WHAT TO WORK ON:
Only the lines that hold "options" should be in the answer, each copied from the data below.
RECORDS START
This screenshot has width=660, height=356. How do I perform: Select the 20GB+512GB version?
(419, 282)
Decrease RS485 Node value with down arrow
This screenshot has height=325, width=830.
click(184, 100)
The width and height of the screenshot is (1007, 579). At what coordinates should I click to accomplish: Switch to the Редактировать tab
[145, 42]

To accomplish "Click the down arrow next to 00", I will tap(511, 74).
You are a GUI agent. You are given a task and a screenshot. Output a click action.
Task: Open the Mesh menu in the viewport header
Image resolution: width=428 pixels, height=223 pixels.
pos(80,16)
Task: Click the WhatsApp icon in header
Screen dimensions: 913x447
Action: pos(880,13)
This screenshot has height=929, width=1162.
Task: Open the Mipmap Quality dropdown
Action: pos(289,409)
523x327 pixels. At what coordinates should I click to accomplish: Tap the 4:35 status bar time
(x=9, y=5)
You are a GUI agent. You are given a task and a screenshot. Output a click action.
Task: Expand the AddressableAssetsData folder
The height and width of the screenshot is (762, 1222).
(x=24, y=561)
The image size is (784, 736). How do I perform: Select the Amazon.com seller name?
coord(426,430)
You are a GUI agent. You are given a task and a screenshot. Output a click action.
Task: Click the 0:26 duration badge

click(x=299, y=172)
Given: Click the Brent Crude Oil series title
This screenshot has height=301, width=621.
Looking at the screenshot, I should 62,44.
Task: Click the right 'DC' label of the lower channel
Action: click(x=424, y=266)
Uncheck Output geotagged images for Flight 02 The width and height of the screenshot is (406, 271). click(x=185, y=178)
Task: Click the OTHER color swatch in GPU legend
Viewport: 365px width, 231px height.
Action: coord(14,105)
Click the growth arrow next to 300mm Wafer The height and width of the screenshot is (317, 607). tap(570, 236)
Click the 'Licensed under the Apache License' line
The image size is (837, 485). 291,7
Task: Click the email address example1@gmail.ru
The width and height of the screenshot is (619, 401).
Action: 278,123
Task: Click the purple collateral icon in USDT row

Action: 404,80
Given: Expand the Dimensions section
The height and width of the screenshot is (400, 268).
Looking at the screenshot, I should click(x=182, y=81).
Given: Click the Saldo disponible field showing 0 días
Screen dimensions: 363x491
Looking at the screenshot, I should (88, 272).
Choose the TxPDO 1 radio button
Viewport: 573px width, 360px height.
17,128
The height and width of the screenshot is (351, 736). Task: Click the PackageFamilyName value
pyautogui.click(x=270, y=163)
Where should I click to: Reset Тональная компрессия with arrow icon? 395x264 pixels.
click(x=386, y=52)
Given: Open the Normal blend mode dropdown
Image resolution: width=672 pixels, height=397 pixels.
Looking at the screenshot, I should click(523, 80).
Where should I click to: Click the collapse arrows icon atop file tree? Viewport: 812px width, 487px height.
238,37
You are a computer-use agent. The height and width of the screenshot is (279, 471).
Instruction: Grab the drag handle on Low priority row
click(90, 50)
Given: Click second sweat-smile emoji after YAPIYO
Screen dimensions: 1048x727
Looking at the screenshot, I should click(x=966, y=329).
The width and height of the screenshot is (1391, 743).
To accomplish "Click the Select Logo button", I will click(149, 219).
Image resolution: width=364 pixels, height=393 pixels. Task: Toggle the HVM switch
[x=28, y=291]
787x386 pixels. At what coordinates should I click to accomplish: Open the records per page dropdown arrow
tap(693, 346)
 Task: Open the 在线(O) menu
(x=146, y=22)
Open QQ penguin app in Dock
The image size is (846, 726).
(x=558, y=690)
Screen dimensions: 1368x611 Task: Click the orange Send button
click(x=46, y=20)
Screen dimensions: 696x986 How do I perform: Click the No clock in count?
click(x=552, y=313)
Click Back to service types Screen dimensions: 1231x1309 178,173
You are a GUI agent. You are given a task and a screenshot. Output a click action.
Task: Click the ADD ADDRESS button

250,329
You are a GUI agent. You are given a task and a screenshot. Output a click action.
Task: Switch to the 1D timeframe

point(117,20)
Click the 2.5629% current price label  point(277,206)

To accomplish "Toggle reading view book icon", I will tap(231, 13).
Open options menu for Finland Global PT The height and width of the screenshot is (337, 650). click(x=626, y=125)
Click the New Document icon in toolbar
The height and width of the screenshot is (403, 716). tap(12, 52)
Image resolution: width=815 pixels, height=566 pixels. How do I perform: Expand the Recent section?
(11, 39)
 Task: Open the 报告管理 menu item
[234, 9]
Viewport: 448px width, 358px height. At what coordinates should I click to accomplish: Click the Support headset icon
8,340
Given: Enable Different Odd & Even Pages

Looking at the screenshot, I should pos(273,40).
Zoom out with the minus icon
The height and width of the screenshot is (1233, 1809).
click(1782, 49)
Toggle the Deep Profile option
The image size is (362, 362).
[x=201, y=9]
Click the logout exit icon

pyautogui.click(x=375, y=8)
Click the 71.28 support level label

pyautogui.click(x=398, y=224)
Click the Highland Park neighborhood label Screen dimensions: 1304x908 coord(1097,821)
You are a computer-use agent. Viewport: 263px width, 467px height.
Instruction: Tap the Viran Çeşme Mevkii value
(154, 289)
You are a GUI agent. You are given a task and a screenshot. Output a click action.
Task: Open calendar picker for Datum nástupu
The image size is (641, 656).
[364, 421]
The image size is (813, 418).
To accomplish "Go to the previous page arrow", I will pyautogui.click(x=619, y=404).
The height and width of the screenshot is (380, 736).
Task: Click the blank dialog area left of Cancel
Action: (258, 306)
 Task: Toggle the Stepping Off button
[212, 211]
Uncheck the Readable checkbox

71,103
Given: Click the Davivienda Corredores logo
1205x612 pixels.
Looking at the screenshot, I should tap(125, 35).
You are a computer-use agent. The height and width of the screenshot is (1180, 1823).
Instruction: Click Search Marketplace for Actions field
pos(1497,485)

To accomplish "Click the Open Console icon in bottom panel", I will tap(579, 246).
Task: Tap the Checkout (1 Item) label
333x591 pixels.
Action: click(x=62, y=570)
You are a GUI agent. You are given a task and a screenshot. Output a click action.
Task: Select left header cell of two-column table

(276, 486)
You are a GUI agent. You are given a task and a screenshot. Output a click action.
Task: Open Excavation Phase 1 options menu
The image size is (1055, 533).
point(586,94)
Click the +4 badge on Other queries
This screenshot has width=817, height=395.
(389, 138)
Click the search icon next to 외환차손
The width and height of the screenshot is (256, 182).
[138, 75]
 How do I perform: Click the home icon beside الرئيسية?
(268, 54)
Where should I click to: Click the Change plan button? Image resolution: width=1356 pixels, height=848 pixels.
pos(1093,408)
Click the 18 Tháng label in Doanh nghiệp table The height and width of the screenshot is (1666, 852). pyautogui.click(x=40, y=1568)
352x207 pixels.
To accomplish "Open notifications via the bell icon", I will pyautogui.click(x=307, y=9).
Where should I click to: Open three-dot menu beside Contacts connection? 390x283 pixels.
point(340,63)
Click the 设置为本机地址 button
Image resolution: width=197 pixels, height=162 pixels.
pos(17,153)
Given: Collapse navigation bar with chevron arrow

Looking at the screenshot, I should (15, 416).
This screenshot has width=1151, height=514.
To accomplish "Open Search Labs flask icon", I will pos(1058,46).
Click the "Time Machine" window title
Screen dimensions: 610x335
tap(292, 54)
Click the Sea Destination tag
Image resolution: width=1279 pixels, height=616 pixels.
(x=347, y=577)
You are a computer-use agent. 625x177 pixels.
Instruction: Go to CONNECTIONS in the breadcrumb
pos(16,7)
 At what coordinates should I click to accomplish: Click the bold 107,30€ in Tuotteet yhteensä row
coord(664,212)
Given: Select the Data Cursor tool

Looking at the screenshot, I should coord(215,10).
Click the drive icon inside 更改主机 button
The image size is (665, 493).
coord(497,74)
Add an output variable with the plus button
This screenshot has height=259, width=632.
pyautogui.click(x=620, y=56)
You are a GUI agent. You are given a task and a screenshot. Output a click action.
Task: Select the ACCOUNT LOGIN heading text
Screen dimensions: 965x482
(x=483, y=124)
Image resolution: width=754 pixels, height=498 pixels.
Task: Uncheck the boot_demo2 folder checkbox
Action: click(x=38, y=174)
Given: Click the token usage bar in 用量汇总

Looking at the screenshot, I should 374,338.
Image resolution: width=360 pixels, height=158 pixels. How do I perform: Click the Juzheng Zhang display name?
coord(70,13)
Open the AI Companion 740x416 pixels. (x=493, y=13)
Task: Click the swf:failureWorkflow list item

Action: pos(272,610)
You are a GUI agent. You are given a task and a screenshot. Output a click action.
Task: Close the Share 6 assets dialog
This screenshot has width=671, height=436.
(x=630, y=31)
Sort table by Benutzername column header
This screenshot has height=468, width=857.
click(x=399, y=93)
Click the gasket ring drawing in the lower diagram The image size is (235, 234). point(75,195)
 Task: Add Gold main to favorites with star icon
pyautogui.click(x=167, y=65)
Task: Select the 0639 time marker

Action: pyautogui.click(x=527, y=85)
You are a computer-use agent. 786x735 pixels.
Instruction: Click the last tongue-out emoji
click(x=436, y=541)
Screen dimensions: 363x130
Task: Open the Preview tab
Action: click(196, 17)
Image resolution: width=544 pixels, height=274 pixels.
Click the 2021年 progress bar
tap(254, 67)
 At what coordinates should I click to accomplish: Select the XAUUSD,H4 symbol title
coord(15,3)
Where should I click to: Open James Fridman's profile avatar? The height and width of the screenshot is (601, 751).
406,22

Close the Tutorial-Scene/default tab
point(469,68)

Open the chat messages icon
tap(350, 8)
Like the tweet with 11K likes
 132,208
RECORDS END
SOLUTION TO THIS PROBLEM:
Open options menu for Finland Global PT The height and width of the screenshot is (337, 650). click(x=626, y=125)
Task: Open Excavation Phase 1 options menu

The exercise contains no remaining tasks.